Wednesday, April 24, 2013

AIA: Architecture Billings Index indicates increasing demand for design services in March

by Calculated Risk on 4/24/2013 09:47:00 AM

Note: This index is a leading indicator primarily for new Commercial Real Estate (CRE) investment.

From AIA: More Positive Momentum for Architecture Billings

The Architecture Billings Index (ABI) is reflecting a steady upturn in design activity. As a leading economic indicator of construction activity, the ABI reflects the approximate nine to twelve month lag time between architecture billings and construction spending. The American Institute of Architects (AIA) reported the March ABI score was 51.9, down from a mark of 54.9 in February. This score reflects an increase in demand for design services (any score above 50 indicates an increase in billings). The new projects inquiry index was 60.1, down from the reading of 64.8 the previous month.

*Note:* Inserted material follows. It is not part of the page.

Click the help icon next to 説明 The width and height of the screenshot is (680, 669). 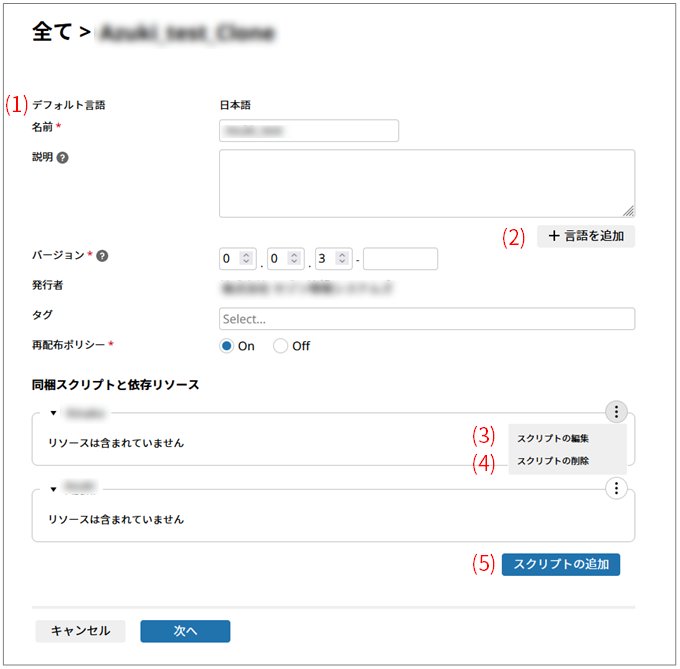click(x=63, y=158)
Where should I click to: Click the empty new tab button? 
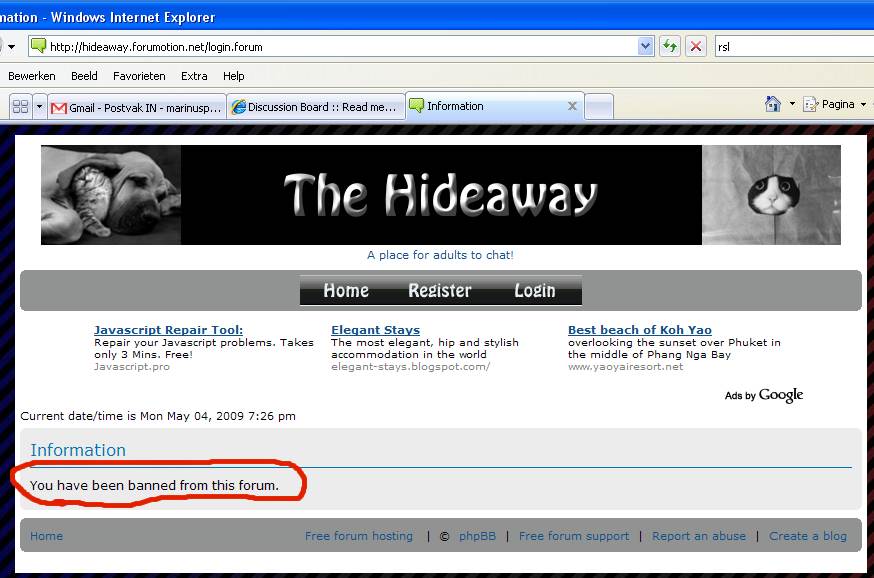coord(598,106)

“Business conditions in the construction industry have generally been improving over the last several months,” said AIA Chief Economist, Kermit Baker, PhD, Hon. AIA. “But as we have continued to report, the recovery has been uneven across the major construction sectors so it’s not a big surprise that there was some easing in the pace of growth in March compared to previous months.”
emphasis added
AIA Architecture Billing Index Click on graph for larger image.

This graph shows the Architecture Billings Index since 1996. The index was at 51.9 in February, down from 54.9 in February. Anything above 50 indicates expansion in demand for architects' services, and this was the eight consecutive month with a reading above 50.

Every building sector is now expanding and new project inquiries are strongly positive (down from February, but still at 60.1). Note: This includes commercial and industrial facilities like hotels and office buildings, multi-family residential, as well as schools, hospitals and other institutions.

According to the AIA, there is an "approximate nine to twelve month lag time between architecture billings and construction spending" on non-residential construction.  This index suggests some increase in CRE investment in the second half of 2013.